In-depth focus on catalytic efficiency evaluation, cutting-edge report attracts attention
During the workshop, Director Li Yue gave an in-depth presentation on the application of photoacoustic spectroscopy gas analysis technology in evaluating catalytic efficiency. Photoacoustic spectroscopy technology, with its high sensitivity and ability to simultaneously detect multiple components, provides strong support for the precise analysis of gas components during catalytic reactions. It enables real-time tracking of reaction progress and quantification of catalytic effects, thereby facilitating optimisation research on catalytic systems in both scientific research and industrial settings.
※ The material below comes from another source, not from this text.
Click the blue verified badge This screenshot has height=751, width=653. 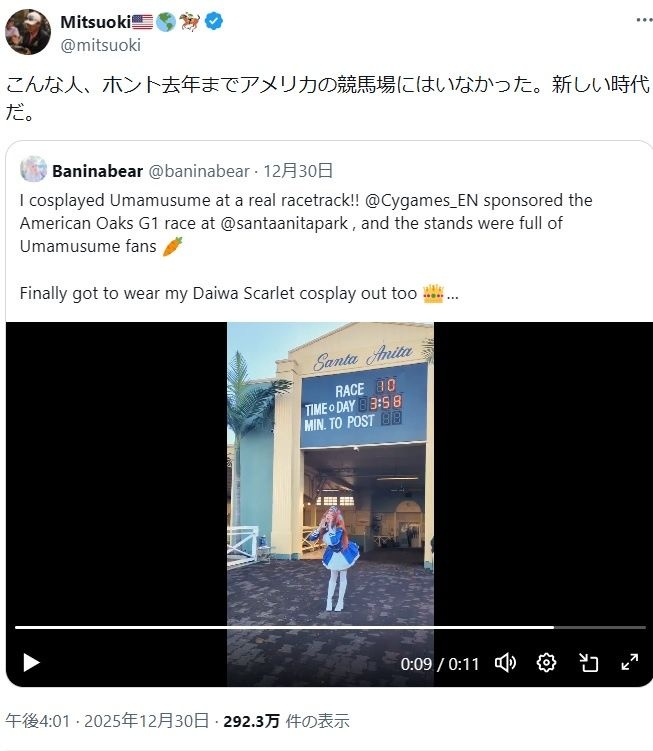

The presentation provided a detailed explanation of how this technology offers a new analytical perspective for research in the fields of energy, environment, materials, and catalysis, from technical principles to practical application cases. This sparked lively discussions among attending experts and scholars, injecting new ideas into the upgrading of catalytic efficiency evaluation technologies.
Innovative product matrix, empowering multi-scenario applications
At the exhibition, Duke Technology showcased the DKG ONE online photoacoustic spectroscopy multi-gas analyser, which features continuous online monitoring and simultaneous multi-gas analysis capabilities, suitable for real-time monitoring of industrial catalytic processes and long-term observation of environmental gases. The compact photoacoustic spectroscopy multi-gas analyser, with its compact and portable design and rapid response capabilities, meets the needs of rapid testing in laboratories and emergency monitoring in the field. The catalytic reaction chamber provides a stable and controllable environment for simulating and studying catalytic reactions, assisting researchers in exploring catalytic mechanisms. The series of products revolves around the core needs of energy, environment, materials, and catalysis, establishing a complete toolchain from analysis and testing to reaction simulation, providing hardware support for collaborative innovation between industry, academia, and research.
Joining hands with new productive forces to explore green development paths
This symposium aligns with the national ‘Dual Carbon Strategy’ and the call for the development of new-quality productive forces. Duke Technology has deeply integrated into the innovation ecosystem of energy, environment, materials, and catalysis through technical sharing and product demonstrations. Photonic spectroscopy gas analysis technology and related products play a crucial role in evaluating catalytic efficiency, monitoring pollution control, and researching new energy materials, helping the industry reduce energy consumption, improve resource utilisation efficiency, and drive green and low-carbon development through technological innovation. In the future, Beijing Duke Technology will continue to focus on photoacoustic spectroscopy technology, addressing the needs of the energy, environmental, and catalytic fields. Through product iteration and deepened collaboration, the company aims to contribute more innovative solutions to the development of new-quality productive forces and the achievement of the ‘dual carbon’ goals.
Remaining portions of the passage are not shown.